It's better practice to hash a password rather than encrypt it. Very basically, hashing is a one-way mechanism whereas encryption is reversible.
Why's this important? Well, if a malicious entity (which could be an employee) finds how you've encrypted the data (either by brute force or just stealing the key etc.) they can decrypt it - and then (mis)use your customers passwords, most of which will have been re-used elsewhere (other sites, email, banking etc.). A breach like that would harm the reputation of your site / company.
With a hash, you can know how a hashed value has been generated, but you won't know the value (their password) that has generated it. Unless, of course, you're not securing the communication between the server at log on (HTTP instead of HTTPS web pages, for example). *
As part of this process, the password should also be salted:
In cryptography, a salt is random data that is used as an additional
input to a one-way function that hashes a password or passphrase.[1]
The primary function of salts is to defend against dictionary attacks
versus a list of password hashes
Source: http://en.wikipedia.org/wiki/Salt_%28cryptography%29
Again, very basically, this would be where an attacker takes a list of known / common (pass)words, say "letmein" and hashes it. Know they'll know the Hash that corresponds to the password "letmein" and can quickly lookup to see if any of your users have the same password hash. Obviously, this is very easy to automate with a "dictionary" of possible / common (pass)words.
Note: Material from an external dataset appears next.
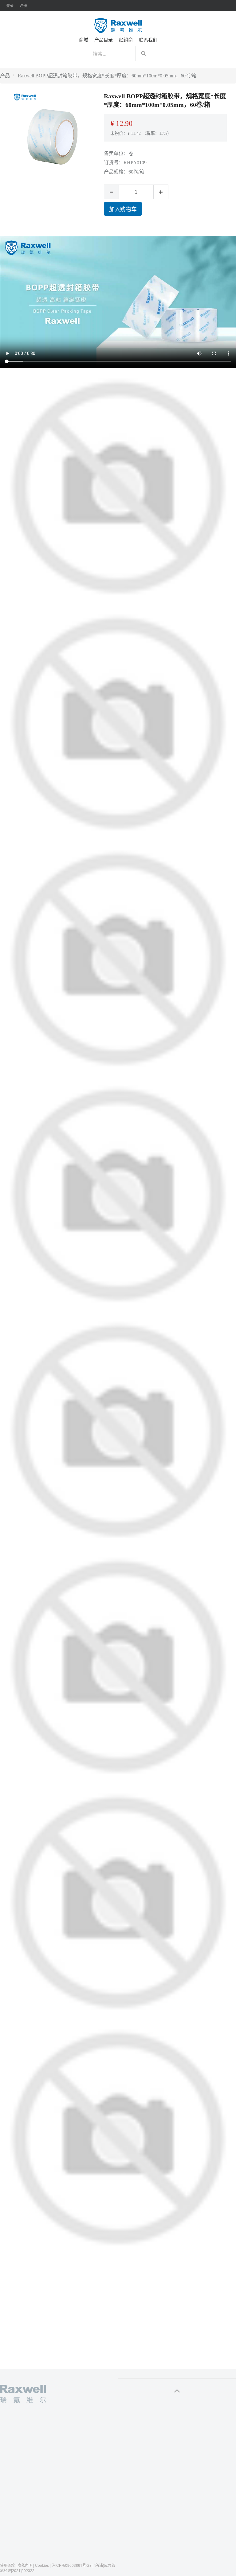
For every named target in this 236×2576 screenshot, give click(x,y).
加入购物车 (123, 209)
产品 (5, 75)
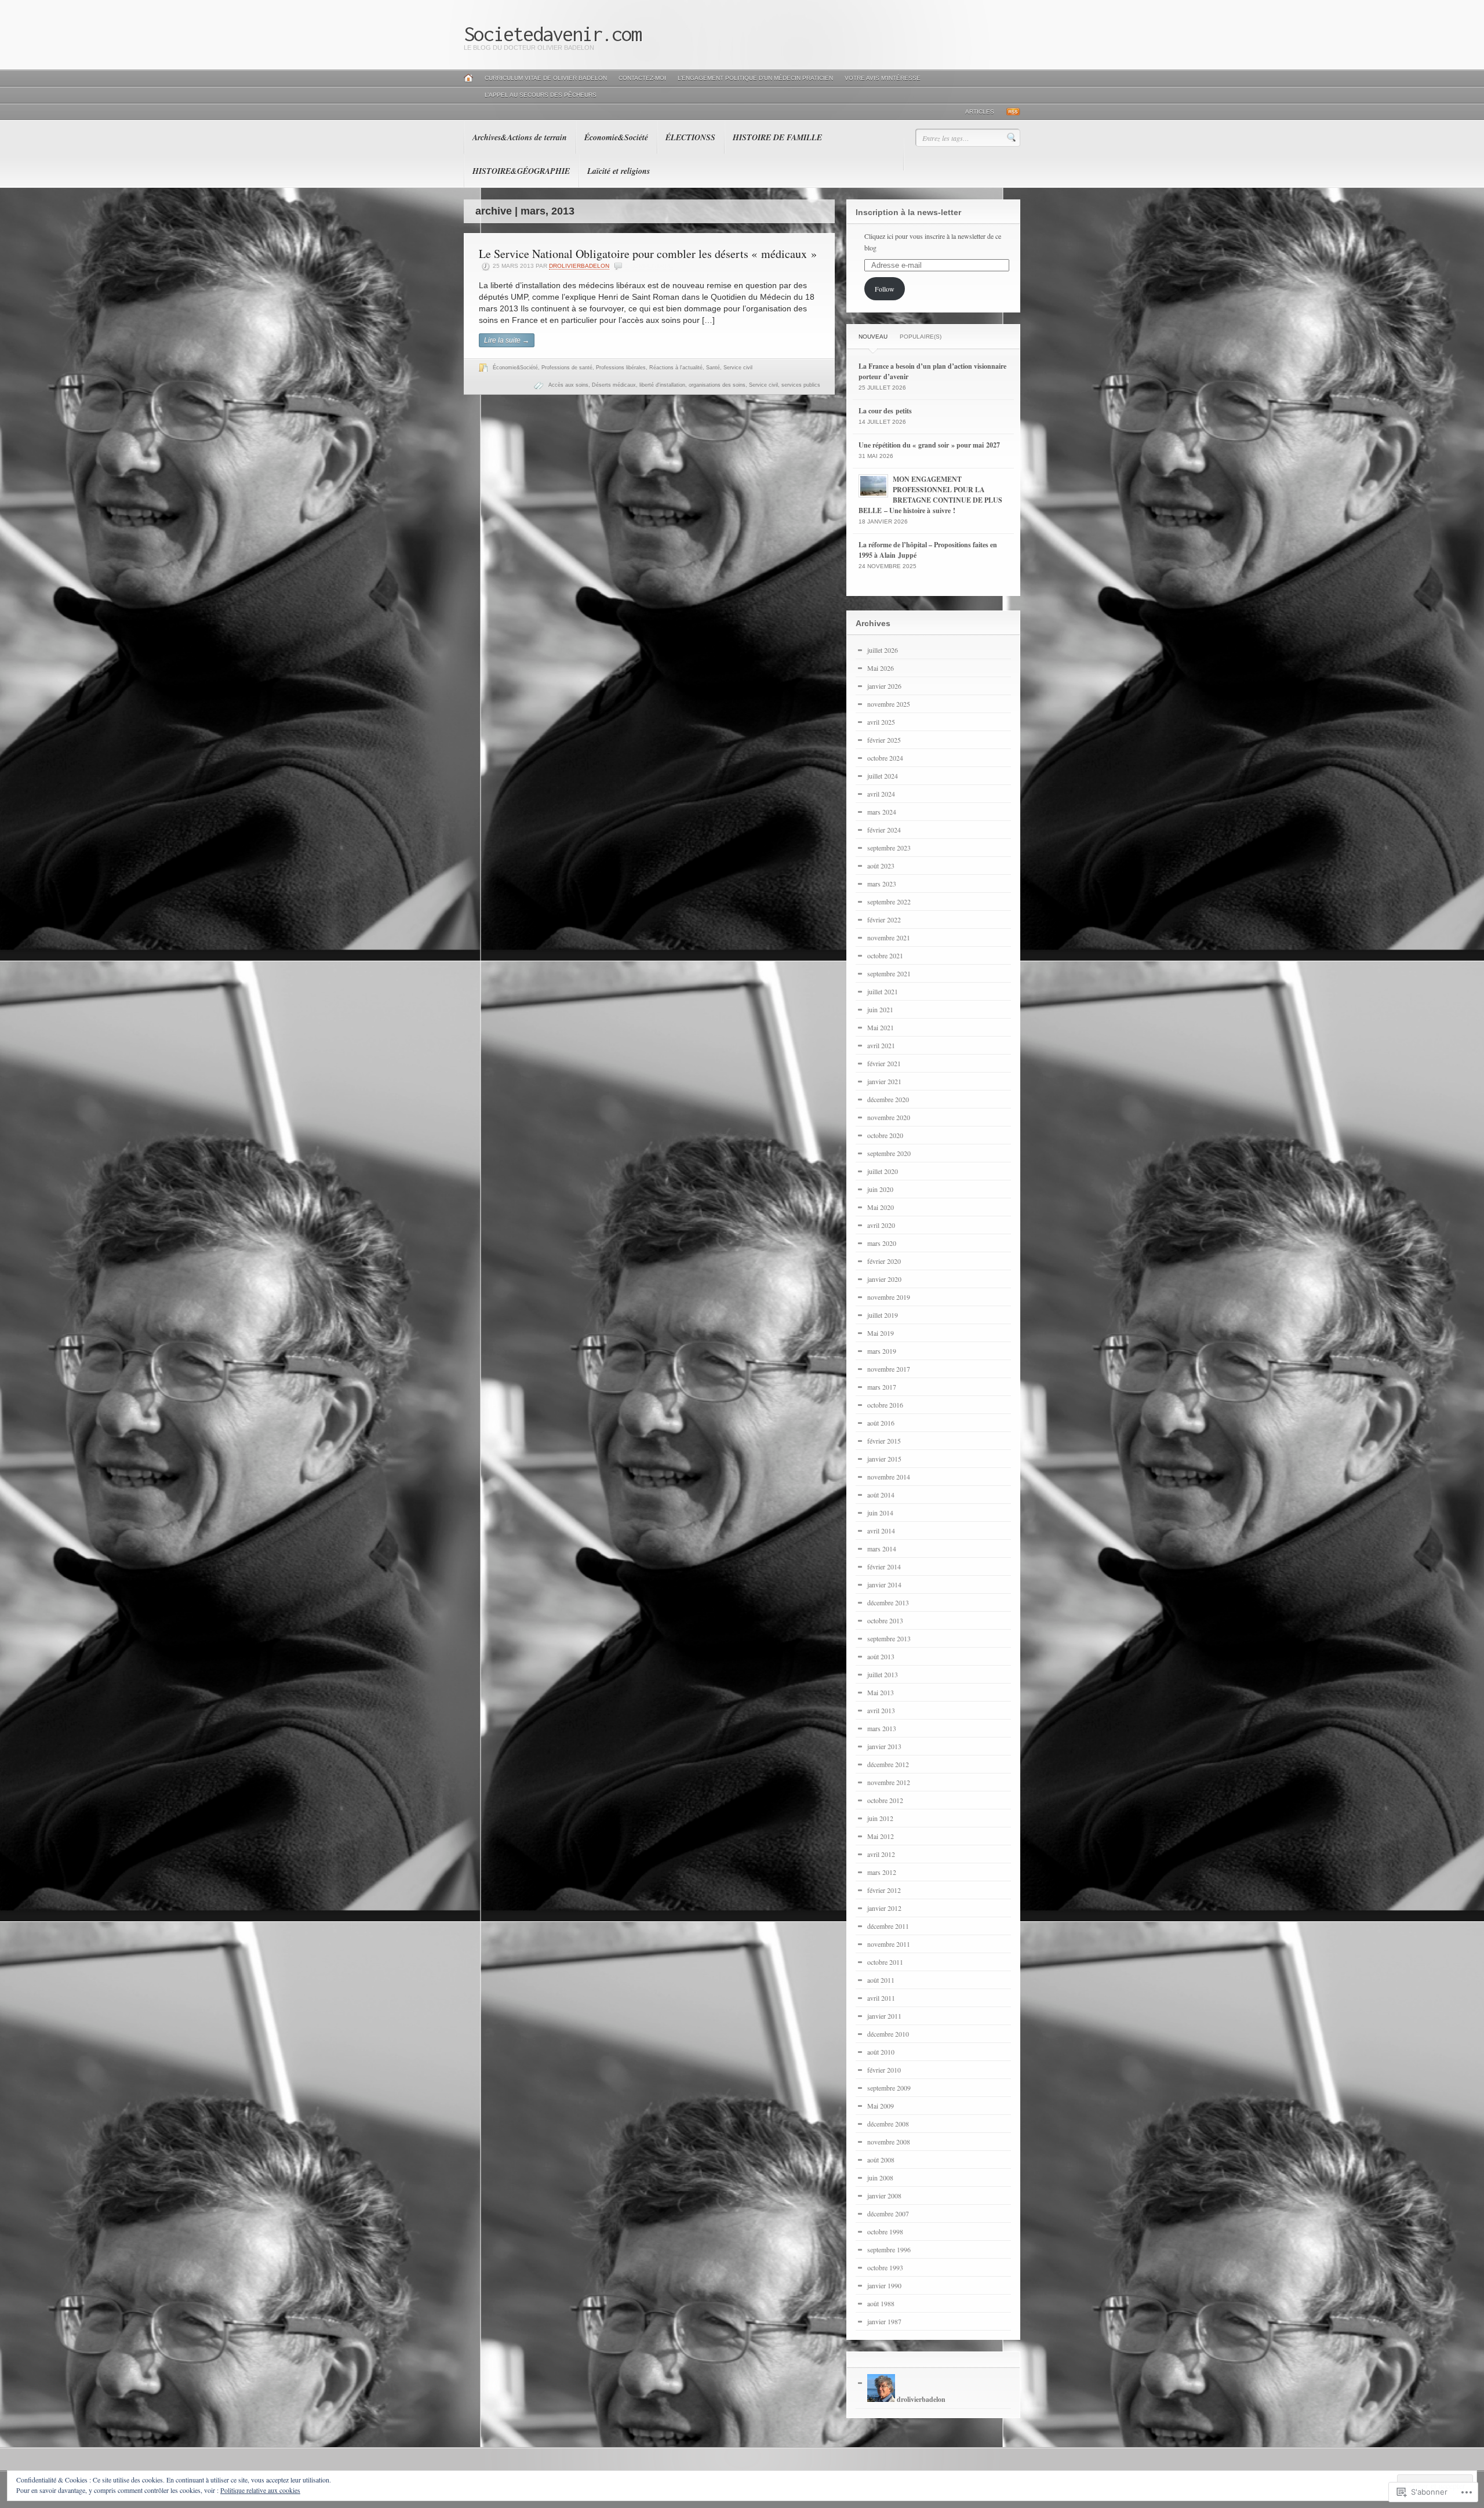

Salting helps to prevent this scenario.
As for how to implement it in .NET, see this question (and answers) from Stack Overflow:
https://stackoverflow.com/questions/19957176/asp-net-identity-password-hashing
I'm not terribly familiar with .NET development, but according to the answer from @jd4u the default implementation uses a salt in addition to the user's password when producing a Hash.
* If your site pages (at least the log on) aren't already served over a secure connection, get this done too.